## What to produce
In the review of Guys and Dolls, which actor plays Sky Masterson?
-- START Text provided --
By BARBARA L. FREDRICKSEN
© St. Petersburg Times, published October 4, 2001
Nearly everyone over a certain age has seen either the movie or the stage version of Frank Loesser and Abe Burrows' breezy musical Guys and Dolls.
Even so, the musical, which opens Friday for a six-week run at the Show Palace Dinner Theatre in Hudson, remains popular.
It's easy to see why.
Based on a Damon Runyon short story, the 51-year-old show is a sweet and nostalgic look at the tin-horn gamblers and big-hearted do-gooders who live and love in a New York City of times long past.
Precisely the kind of show people are wanting to see right now.
The Show Palace's 22-member cast is led by Equity actors Laura Anne Hodos as Sister Sarah Brown, the beautiful and innocent Salvation Army missionary in charge of a rundown Broadway mission, and David Kelley as Sky Masterson, the cynical and swaggering gambler who sets out to seduce her in order to win a $1,000 bet.
Sky's bet is with Nathan Detroit (Show Palace veteran Tom Bengston), the organizer of the oldest established floating craps game in New York. Nathan's life is complicated by his girlfriend, Miss Adelaide (Antonia Nozicka, another Palace veteran), the lead dancer at the Hot Box Club, who is pushing Nathan to get married after a 14-year engagement.
-- END Text provided --
-- START Entries shown --
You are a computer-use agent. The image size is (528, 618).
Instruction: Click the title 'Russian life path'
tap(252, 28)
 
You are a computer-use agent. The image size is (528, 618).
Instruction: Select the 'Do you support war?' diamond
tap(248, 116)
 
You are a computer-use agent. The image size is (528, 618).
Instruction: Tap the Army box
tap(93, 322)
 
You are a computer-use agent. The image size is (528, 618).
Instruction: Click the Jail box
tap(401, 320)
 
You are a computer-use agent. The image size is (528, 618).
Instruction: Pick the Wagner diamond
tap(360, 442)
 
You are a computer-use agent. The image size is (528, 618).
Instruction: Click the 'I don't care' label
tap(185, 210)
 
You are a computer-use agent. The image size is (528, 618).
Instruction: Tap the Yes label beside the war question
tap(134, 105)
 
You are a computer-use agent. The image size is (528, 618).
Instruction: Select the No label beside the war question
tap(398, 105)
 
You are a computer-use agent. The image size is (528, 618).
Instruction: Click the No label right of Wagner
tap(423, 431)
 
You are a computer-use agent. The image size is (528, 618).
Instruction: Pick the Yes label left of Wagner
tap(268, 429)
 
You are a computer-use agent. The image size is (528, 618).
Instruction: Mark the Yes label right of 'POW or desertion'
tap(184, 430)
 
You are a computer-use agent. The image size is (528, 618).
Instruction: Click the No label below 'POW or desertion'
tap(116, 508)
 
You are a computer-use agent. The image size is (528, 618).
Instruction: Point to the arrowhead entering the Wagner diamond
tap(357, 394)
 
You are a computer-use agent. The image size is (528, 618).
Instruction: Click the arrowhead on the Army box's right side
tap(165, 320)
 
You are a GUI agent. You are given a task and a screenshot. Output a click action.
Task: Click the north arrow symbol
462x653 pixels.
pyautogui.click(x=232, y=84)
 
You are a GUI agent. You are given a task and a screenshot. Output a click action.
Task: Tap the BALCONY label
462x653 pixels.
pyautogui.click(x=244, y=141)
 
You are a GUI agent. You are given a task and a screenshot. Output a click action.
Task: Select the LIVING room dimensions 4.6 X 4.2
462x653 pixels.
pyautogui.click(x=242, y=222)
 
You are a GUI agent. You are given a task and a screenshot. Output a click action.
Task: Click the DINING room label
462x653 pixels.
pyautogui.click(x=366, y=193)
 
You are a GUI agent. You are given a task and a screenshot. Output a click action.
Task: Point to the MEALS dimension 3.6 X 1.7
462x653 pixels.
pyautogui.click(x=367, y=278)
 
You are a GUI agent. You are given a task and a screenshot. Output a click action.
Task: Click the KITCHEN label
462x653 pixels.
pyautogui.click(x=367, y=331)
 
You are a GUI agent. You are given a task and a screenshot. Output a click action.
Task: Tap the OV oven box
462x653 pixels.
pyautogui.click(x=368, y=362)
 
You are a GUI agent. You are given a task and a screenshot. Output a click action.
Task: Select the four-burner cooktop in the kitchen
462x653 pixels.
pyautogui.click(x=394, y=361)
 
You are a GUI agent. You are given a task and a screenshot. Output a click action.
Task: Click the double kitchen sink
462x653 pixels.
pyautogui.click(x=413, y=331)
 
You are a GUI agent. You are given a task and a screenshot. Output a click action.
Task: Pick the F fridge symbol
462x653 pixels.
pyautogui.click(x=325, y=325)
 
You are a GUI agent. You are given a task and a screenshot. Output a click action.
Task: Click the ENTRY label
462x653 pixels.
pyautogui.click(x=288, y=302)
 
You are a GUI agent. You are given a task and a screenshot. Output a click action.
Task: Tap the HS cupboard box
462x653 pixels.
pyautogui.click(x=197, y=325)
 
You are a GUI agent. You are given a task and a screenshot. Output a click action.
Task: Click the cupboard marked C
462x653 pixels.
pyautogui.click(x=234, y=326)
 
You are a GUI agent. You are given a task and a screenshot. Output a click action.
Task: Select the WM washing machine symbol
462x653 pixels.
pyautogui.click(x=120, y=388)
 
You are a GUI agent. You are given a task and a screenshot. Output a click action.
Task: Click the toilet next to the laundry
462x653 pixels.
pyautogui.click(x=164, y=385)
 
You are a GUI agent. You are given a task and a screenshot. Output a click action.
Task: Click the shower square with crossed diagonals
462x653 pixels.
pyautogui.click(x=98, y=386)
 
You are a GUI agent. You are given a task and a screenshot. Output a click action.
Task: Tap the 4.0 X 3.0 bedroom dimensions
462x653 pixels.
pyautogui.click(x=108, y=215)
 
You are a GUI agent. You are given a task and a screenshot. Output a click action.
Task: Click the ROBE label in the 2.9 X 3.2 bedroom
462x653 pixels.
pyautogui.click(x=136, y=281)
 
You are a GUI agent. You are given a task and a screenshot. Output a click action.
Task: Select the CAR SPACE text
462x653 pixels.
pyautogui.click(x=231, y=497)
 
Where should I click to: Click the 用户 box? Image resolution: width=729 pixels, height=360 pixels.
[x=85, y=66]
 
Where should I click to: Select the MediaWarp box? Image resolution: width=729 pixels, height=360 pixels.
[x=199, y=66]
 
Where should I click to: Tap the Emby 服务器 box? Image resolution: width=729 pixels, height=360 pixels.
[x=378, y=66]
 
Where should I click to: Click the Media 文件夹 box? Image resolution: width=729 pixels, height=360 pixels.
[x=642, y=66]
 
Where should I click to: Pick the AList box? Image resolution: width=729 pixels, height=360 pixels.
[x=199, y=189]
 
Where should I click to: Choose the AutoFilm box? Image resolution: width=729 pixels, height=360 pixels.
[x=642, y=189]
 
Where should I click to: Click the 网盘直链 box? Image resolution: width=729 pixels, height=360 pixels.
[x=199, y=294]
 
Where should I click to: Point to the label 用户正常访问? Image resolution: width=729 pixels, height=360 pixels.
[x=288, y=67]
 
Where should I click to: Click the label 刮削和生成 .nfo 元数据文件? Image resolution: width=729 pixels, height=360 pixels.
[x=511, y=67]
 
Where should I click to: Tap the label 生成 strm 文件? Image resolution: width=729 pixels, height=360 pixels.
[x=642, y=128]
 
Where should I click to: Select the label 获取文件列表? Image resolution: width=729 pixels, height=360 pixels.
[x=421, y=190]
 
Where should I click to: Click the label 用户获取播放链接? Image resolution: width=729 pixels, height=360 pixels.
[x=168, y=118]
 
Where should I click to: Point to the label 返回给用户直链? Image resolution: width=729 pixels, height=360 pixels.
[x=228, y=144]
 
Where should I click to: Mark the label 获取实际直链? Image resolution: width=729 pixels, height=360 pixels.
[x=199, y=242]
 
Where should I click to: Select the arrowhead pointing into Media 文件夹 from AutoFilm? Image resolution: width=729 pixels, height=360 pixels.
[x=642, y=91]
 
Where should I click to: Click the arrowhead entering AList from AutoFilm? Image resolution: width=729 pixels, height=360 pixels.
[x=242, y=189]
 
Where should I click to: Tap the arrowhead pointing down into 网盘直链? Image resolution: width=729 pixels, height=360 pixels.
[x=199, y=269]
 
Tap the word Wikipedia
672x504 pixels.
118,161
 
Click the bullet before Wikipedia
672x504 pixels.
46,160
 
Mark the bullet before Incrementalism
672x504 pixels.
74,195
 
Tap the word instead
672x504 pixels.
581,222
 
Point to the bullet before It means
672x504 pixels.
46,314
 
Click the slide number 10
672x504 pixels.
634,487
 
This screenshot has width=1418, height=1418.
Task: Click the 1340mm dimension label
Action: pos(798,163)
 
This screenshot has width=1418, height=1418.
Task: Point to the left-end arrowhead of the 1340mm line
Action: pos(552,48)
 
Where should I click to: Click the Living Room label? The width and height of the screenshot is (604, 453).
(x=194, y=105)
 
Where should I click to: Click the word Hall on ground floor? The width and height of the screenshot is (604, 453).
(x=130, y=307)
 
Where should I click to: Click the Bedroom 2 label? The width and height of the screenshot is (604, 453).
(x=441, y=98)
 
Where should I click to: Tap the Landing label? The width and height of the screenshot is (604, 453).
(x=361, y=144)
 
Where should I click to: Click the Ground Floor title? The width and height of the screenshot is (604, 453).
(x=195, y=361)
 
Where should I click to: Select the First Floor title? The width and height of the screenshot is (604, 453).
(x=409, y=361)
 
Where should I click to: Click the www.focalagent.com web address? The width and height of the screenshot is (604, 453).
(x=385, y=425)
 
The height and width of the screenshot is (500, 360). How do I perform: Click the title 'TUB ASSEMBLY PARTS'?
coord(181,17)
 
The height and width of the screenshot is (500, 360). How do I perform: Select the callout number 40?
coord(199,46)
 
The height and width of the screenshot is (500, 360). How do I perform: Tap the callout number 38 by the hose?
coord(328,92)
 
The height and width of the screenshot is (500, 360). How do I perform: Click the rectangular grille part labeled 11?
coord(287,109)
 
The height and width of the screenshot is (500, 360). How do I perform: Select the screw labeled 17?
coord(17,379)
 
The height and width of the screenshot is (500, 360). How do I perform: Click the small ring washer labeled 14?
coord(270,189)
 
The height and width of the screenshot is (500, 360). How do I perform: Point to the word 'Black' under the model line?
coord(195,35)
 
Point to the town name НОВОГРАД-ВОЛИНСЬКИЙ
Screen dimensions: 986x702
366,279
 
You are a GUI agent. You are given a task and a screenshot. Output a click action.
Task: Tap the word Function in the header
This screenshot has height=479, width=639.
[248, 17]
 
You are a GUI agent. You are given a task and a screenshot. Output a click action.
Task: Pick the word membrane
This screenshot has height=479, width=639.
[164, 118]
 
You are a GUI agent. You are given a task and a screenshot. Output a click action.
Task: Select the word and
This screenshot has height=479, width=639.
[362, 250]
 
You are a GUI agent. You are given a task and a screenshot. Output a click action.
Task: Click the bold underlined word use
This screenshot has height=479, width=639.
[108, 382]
-- END Entries shown --
## Output
David Kelley